Embedder

The Embedder class models enable the mapping of entire documents to fixed-length vectors, making it possible their representation in a continuous vector space. This facilitates efficient comparison and manipulation of textual data in natural language processing (NLP) like semantic searches.

How the Embedder Works

The transformation of a document's content into a vector is realized through the Doc2Vec algorithm, this manual is not the right place to treat details of this technique, but you may find a lot of literature about this topic.

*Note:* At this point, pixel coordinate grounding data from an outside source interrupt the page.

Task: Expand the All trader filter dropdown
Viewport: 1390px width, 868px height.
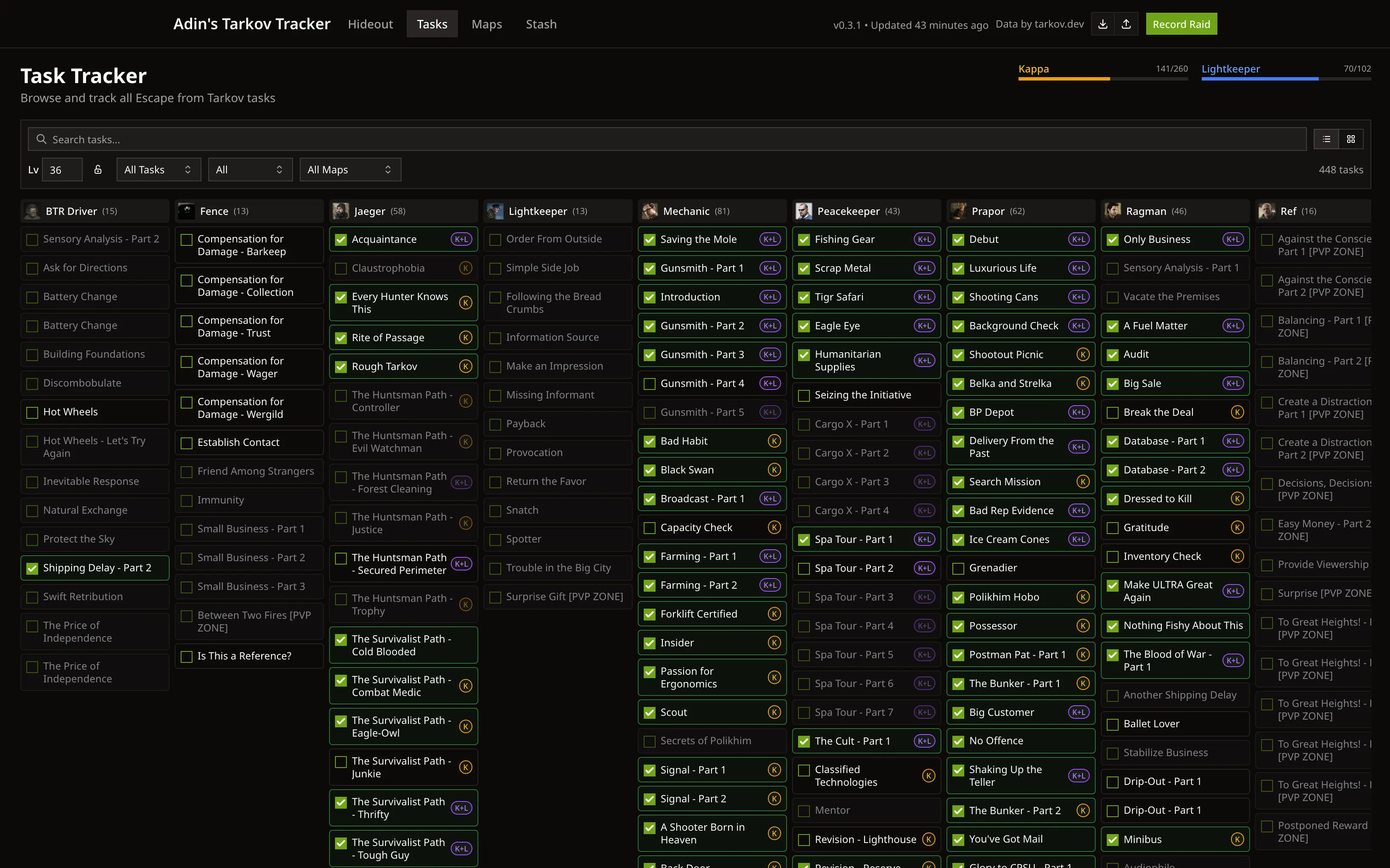Action: click(251, 170)
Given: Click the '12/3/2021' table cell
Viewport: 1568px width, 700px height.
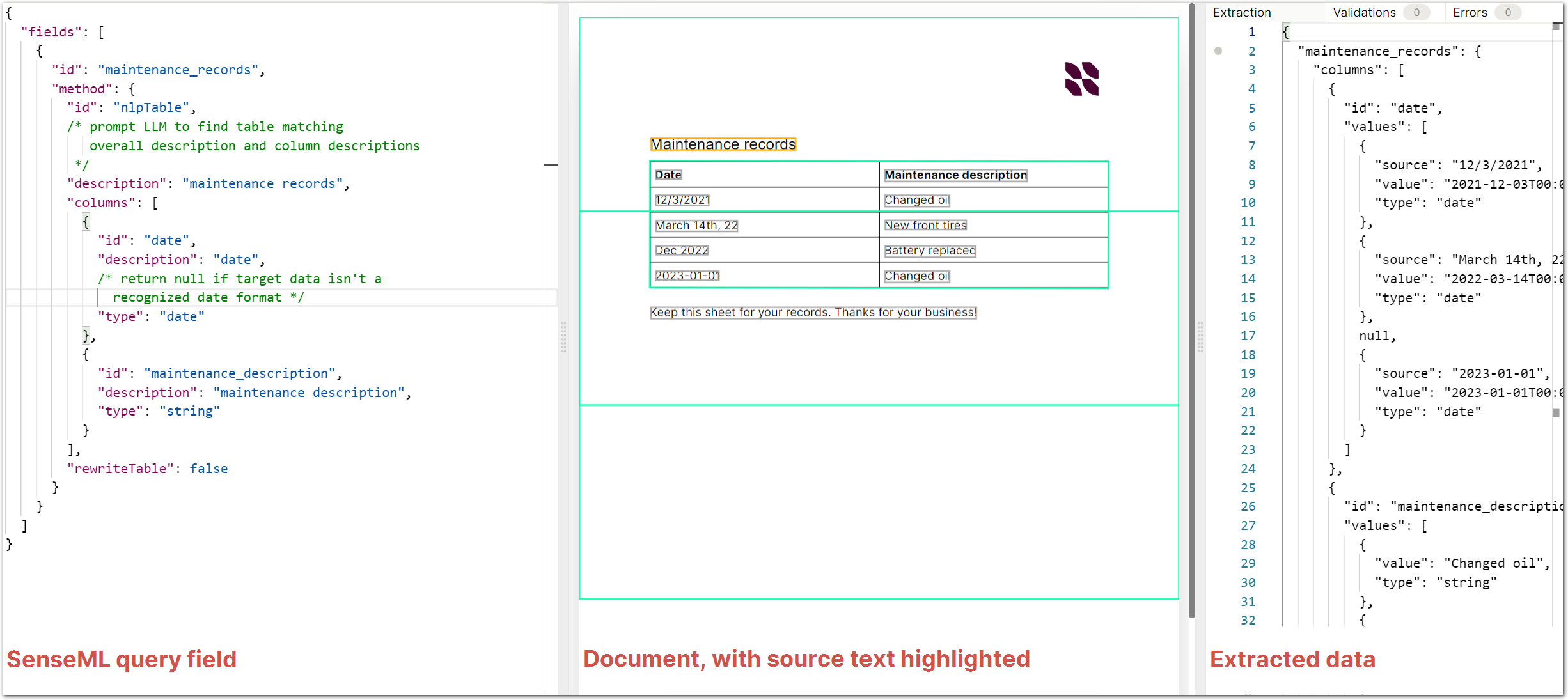Looking at the screenshot, I should pos(682,200).
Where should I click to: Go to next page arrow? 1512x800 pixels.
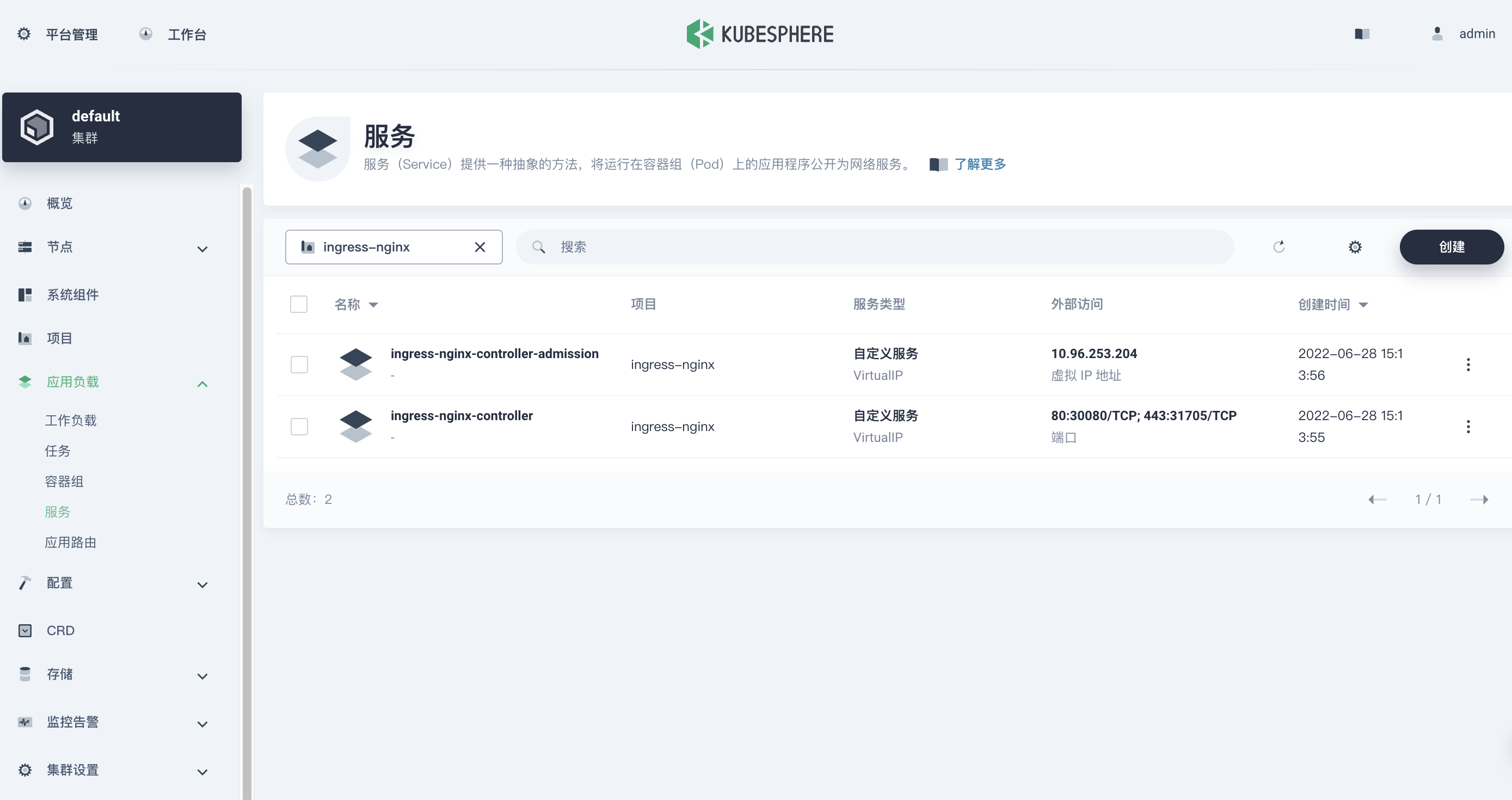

In a few words, the Doc2Vec makes use of a particular neural network to create a numerical representation of a document (the vector) that in general will be stored into a Vector Store, similar documents will be represented by two different yet adjacent vectors in the multidimensional vector space.

The Embedder is trained using paragraphs of text written in natural language, each paragraph terminated by a dot followed by a blank line:

Example:

She quickly dropped it all into a bin, closed it with its wooden
lid, and carried everything out. She had hardly turned her back
before Gregor came out again from under the couch and stretched
himself.

This was how Gregor received his food each day now, once in the
morning while his parents and the maid were still asleep, and the
second time after everyone had eaten their meal at midday as his
parents would sleep for a little while then as well, and Gregor's
sister would send the maid away on some errand. Gregor's father and
mother certainly did not want him to starve either, but perhaps it
would have been more than they could stand to have any more
experience of his feeding than being told about it, and perhaps his
sister wanted to spare them what distress she could as they were
indeed suffering enough.

Embedder Configuration Overview

This section describes the key configuration fields for the Embedder model. These settings define how the embedder behaves during training and how it interprets user input.

Properties

The Properties tab in the embedder interface contains the core configuration settings that define how the embedder behaves during training and embedding. These parameters influence how the input text is processed.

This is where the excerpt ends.